Conventionally, in microwave-assisted magnetic recording (MAMR) systems, a high-frequency magnetic field is applied to a magnetic recording medium while recording to temporarily weaken the coercive force of the recording area by using the resonance phenomenon of the medium. This is referred to as microwave-assisted because the resonance frequency of the medium is in the microwave band. Recently, the use of a microwave magnetic field oscillation layer, referred to as a spin torque oscillator (STO), for rotating the magnetization at high speed by using spin torque has gained popularity, and MAMR has become a focus of attention. In addition, the idea of using the magnetic field of the main pole adjacent to the STO to control the direction of rotation of the oscillation has been utilized, and MAMR is becoming more and more practical.
In MAMR, the STO controls the pulsing of the oscillations by the pulsing of a bias current (on/off state function). However, the STO is not limited to this normal operating state in a hard disk drive (HDD) or other magnetic storage device which utilizes MAMR. For example, because recording on a hard disk of a HDD is particularly difficult at low temperatures, the STO may be used in the “on state” only at low temperatures. In another example, the use of the STO in the “on state” may occur only when recording errors occur during a repeated write (referred to as a “retry”).
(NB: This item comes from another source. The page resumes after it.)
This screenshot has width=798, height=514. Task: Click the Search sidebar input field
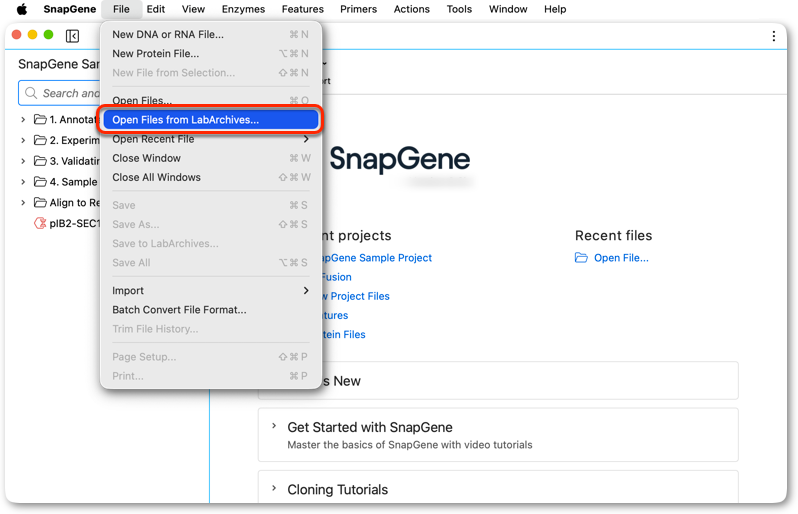pyautogui.click(x=60, y=93)
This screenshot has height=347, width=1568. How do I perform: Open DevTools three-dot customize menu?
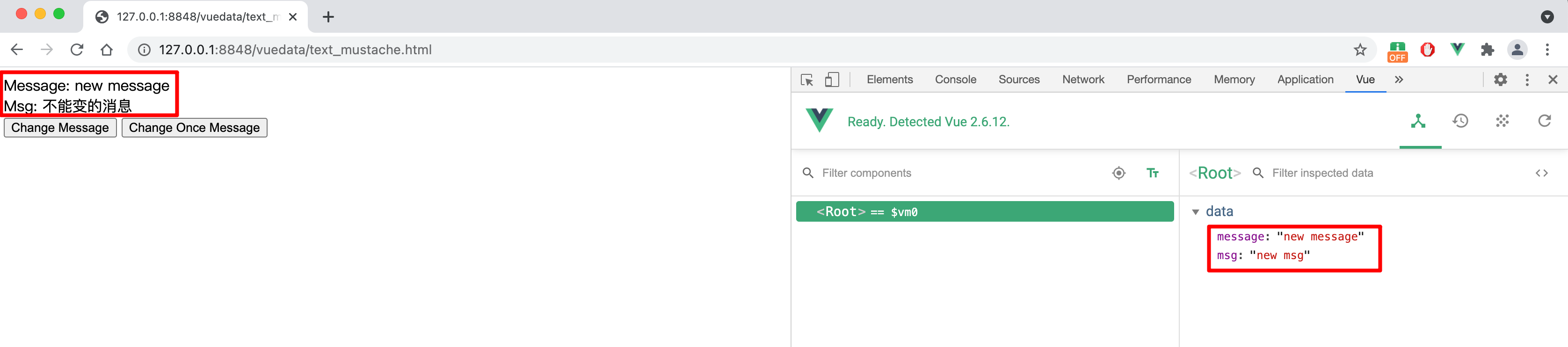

A MAMR head is a structure in which a STO is deposited in a layer on a conventional recording main pole. However, because of manufacturing errors which may occur, the position of the STO does not necessarily align with the main pole (off-alignment). Alternately, the STO is sometimes larger than the main pole. In this case, there is concern that the recording width will differ when the STO is in the on state or the off state. For example, as shown in the SEM photograph in FIG. 5, when the STO is offset to a right side with respect to the main pole, the recording width will sometimes become wider on the right side when the STO is in the on state as indicated by the bathtub curve (which is the error rate profile in a track width direction), shown in FIG. 6. As shown in FIG. 7, one reason for this phenomenon is that the recording width is determined by the STO in addition to the main pole when the STO is in the on state, in contrast to the recording width in the medium being determined by the main pole width when the STO is in the off state.
Recently, as HDDs utilizing shingled magnetic recording (SMR) systems have approached commercialization, the structures of these HDDs are based on SMR even when utilizing MAMR. When the recording width is changed as described above, one issue appears where the destruction of data in adjacent tracks occurs due to the changing recording width. In normal SMR, overwrites are conducted while the recording head is shifted by a constant track pitch. However, when the shift quantity is constant, regardless of widening of the recording width which may occur in MAMR systems, as shown in FIG. 8, the immediately preceding written data are destroyed.
Accordingly, it would be beneficial to have a MAMR-SMR system which rectifies the issues with the written data being destroyed in adjacent tracks due to recording width variations.